EXERCISE:
Omit the images and reproduce the rest of the entries exactly.

SOURCE DATA:
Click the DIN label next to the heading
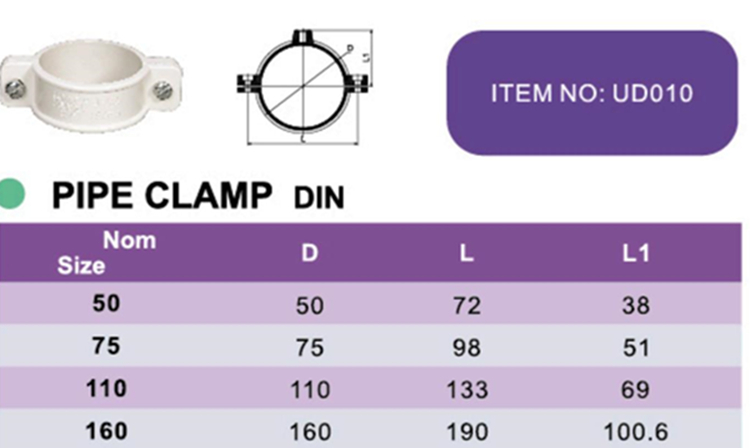This screenshot has width=750, height=448. pyautogui.click(x=319, y=198)
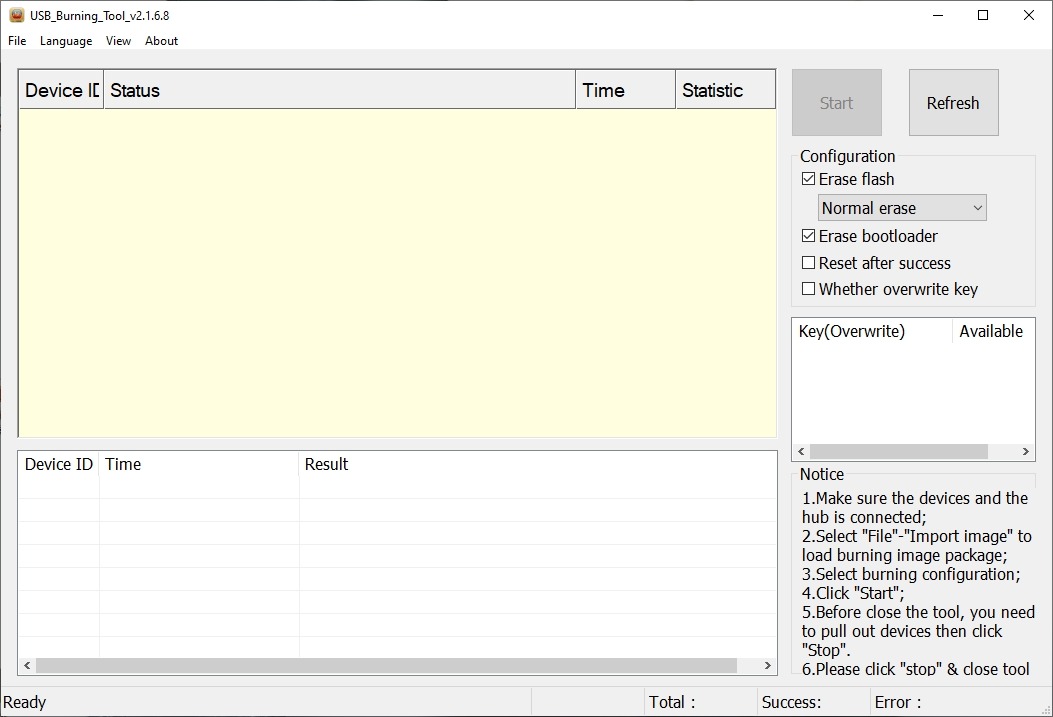Minimize the USB Burning Tool window
Viewport: 1053px width, 717px height.
938,15
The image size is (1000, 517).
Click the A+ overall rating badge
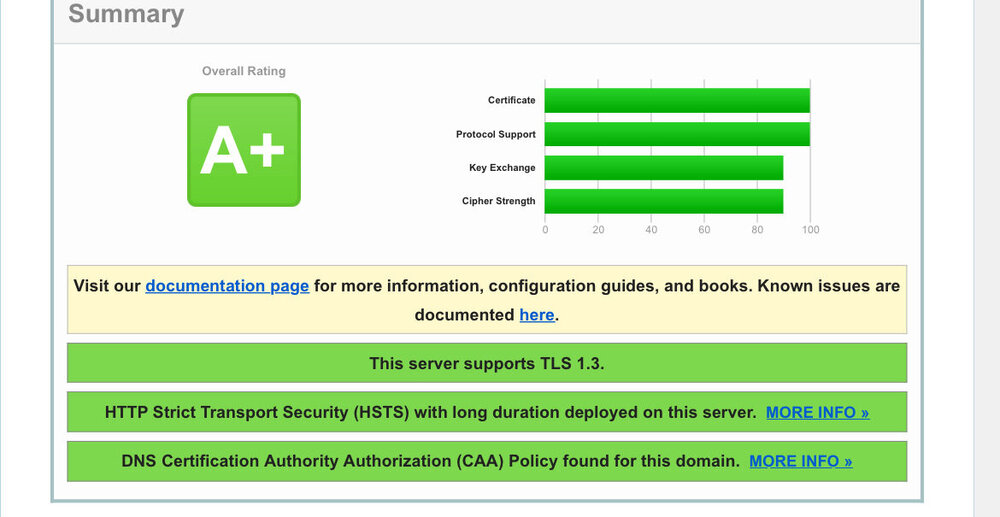tap(243, 150)
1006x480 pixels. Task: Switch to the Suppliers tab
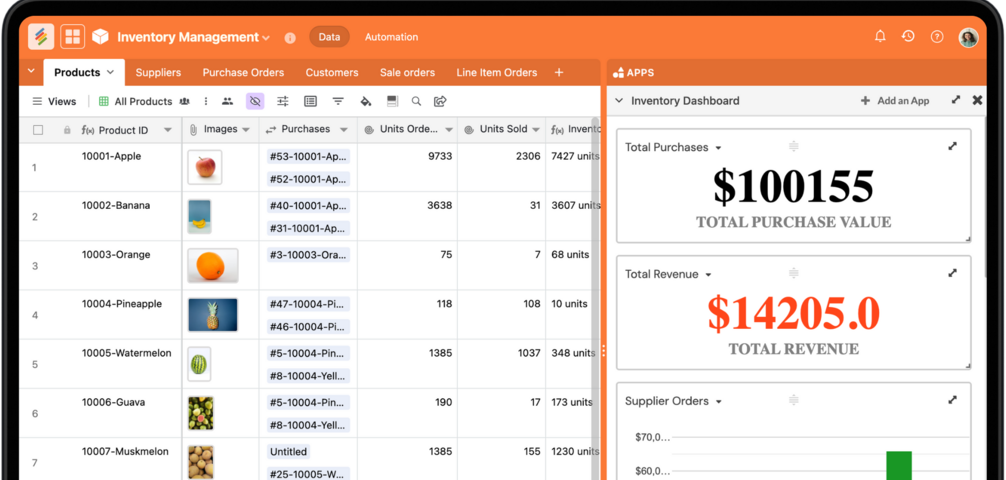tap(158, 72)
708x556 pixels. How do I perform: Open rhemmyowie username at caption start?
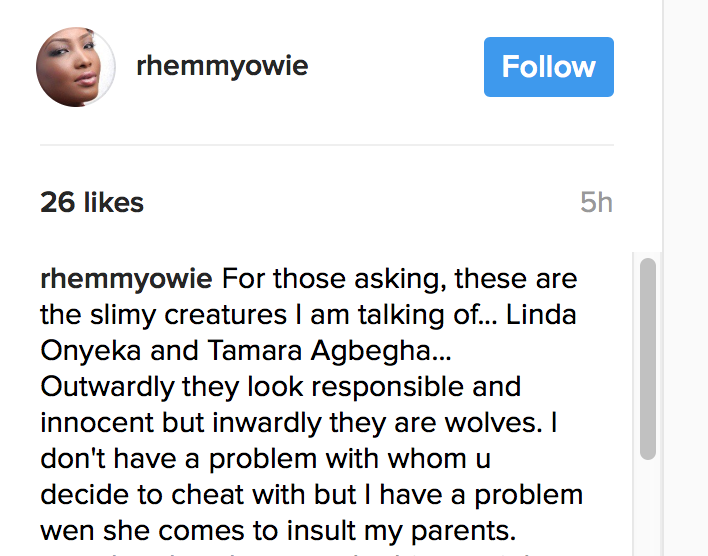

OUTPUT OF THE EXERCISE:
Click the DIN label next to the heading
This screenshot has width=750, height=448. pyautogui.click(x=319, y=198)
Minimize the USB Burning Tool window
Viewport: 1053px width, 717px height.
938,15
The image size is (1000, 517).
Click the A+ overall rating badge
tap(243, 150)
1006x480 pixels. Task: Switch to the Suppliers tab
tap(158, 72)
708x556 pixels. How do I perform: Open rhemmyowie username at caption start?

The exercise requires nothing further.